Because BioTek products run complex protocols without human intervention or error, the humans creating those instruments must be equally precise in their work. “We have to be 100-percent right all the time,” says Briar, explaining that life and death decisions are made based on the results provided by BioTek instruments. “We have a shared responsibility to each other. For us to win, everyone here has to do their job well.”

So the brothers place considerable focus on ensuring the health, happiness, and success of the three hundred individuals who comprise the company. More than two-thirds of these “contributors,” as Adam refers to them, operate out of BioTek’s 65,000-square-foot facility in Winooski. The rest are direct sales representatives who live in the region they supply and service. BioTek outposts are also located in Germany, Switzerland, United Kingdom, Singapore, and China.

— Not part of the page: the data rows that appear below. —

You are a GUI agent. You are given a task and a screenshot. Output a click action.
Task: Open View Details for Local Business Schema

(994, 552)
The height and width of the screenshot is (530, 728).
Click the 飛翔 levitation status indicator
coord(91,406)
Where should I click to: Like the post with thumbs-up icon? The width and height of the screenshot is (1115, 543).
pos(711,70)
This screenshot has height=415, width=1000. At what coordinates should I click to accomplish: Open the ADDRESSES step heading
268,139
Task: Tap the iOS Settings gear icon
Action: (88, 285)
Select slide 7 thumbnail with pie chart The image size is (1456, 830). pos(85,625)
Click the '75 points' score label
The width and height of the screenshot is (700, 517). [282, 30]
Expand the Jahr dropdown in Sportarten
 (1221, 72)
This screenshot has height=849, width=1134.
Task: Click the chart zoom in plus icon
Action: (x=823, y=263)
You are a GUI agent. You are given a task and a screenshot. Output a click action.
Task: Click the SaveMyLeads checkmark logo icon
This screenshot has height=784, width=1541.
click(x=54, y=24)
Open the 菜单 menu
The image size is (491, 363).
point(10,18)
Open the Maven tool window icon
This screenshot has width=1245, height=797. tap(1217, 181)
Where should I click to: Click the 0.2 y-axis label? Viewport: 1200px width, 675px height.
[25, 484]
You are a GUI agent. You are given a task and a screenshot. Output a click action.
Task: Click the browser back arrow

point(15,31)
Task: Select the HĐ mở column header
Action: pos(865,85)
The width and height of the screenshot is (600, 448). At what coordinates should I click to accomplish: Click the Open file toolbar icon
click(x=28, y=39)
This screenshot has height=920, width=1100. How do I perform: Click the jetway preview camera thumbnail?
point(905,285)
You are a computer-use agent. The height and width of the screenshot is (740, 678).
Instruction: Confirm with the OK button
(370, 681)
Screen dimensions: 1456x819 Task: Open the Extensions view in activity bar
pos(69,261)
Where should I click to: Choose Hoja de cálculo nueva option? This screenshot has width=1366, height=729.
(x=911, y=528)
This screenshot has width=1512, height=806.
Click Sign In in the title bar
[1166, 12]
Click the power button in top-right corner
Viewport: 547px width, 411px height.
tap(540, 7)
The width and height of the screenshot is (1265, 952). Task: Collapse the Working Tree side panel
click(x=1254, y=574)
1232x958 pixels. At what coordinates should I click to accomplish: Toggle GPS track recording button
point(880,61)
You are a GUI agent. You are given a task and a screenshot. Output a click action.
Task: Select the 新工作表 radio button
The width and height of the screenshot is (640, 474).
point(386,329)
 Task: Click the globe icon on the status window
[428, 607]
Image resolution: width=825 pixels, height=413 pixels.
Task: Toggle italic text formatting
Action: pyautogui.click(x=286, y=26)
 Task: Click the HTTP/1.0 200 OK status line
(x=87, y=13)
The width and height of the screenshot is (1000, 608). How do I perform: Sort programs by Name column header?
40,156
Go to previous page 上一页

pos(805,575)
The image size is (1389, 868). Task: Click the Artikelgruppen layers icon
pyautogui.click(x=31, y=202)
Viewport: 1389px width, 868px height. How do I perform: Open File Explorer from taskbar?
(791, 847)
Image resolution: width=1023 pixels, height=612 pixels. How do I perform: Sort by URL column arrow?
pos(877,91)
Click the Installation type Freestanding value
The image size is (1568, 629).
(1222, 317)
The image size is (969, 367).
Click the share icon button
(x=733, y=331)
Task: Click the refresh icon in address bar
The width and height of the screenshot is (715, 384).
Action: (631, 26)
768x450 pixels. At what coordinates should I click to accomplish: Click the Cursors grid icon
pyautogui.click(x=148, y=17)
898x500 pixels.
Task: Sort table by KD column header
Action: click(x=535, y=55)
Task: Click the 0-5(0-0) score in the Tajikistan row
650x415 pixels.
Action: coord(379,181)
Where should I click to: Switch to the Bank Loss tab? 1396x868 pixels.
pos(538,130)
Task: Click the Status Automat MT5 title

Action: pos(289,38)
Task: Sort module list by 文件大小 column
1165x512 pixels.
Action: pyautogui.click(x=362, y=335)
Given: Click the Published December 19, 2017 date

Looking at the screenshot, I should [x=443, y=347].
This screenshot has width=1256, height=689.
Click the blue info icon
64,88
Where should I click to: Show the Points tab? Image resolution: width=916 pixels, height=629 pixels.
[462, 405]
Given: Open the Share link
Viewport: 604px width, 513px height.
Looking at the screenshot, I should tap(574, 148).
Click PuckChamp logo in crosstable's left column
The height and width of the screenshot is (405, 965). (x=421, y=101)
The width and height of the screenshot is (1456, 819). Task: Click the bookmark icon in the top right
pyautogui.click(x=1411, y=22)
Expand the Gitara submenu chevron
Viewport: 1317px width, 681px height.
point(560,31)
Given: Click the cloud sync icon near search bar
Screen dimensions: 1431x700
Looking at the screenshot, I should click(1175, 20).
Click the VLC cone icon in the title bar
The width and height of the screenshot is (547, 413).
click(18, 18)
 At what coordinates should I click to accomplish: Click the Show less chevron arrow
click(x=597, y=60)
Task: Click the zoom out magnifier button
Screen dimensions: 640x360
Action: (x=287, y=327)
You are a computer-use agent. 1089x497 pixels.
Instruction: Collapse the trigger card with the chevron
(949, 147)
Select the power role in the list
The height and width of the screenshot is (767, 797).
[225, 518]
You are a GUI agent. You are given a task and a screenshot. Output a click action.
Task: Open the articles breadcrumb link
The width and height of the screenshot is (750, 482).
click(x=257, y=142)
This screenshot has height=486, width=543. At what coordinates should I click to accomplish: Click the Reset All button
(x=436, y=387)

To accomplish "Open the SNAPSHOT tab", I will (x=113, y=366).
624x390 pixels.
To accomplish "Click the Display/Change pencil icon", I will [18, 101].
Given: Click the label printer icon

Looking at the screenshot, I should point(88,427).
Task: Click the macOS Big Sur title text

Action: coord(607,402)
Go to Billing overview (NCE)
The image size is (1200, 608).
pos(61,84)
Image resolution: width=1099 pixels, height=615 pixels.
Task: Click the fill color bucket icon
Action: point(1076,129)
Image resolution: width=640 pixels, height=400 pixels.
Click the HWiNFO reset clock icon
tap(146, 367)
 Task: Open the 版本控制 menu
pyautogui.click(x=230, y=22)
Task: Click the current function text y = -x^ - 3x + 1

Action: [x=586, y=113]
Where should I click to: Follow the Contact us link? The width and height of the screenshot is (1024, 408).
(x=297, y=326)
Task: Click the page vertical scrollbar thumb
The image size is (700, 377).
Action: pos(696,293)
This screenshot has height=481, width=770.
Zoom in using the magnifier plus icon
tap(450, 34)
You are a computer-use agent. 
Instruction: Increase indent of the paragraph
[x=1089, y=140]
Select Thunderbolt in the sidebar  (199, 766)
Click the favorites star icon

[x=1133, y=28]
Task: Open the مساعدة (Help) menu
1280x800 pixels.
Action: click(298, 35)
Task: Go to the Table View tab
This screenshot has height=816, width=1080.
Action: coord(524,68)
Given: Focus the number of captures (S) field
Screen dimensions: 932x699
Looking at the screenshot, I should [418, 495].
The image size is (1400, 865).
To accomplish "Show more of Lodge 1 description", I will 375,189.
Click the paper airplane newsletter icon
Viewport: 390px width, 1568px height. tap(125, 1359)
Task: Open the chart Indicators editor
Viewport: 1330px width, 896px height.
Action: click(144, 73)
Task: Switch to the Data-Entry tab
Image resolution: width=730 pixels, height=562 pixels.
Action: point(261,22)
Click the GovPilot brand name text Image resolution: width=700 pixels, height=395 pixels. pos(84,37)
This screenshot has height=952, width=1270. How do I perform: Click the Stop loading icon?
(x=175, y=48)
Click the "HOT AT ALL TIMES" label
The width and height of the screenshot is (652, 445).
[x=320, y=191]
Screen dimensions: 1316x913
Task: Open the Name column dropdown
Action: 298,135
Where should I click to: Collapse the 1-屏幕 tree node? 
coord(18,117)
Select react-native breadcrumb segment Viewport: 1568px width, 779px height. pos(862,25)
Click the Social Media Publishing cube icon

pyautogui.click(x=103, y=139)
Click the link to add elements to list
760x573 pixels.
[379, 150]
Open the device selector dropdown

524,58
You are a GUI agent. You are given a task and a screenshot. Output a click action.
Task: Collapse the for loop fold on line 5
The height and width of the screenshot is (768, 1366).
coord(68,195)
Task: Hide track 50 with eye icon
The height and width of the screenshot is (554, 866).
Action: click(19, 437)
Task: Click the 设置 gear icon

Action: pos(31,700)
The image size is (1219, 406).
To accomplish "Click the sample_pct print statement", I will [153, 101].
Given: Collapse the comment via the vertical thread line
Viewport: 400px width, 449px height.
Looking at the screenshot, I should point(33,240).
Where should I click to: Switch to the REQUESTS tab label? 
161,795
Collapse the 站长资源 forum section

“It’s not about working harder, but making it easier for the people who work with us to do their jobs right,” Adams says. “Talent wins. Get it. Retain it. Improve it. That’s the macro-concept of human capital — and it’s the only way Americans can remain competitive against China.” Bio Tek’s effort to get and retain a top-notch staff is bolstered by the company’s creative environment and a progressive, even fun, benefits package that would be the envy of many. They provide a number of incentives to promote healthy lifestyles for employees, and racks full of bikes (even in early winter) speak to the Vermont eco-ethic of the people and place.

Running a forward-thinking business — with old-fashioned values — from northern New England in this era is a very different challenge than Norm and George faced back in the day. But for the Alpert brothers, there’s no place like home. They’re pleased with the market share they’ve been able to earn from here — about 15 percent of a $600-million worldwide industry. While it might be easy to find reasons to move or outsource, the company is sold on the state and the lifestyle advantages it offers employees. BioTek earned the Deane C. Davis Outstanding Vermont Business of the Year Award in 2010, an honor recognizing commitment to economic growth, a positive work environment, and local community support.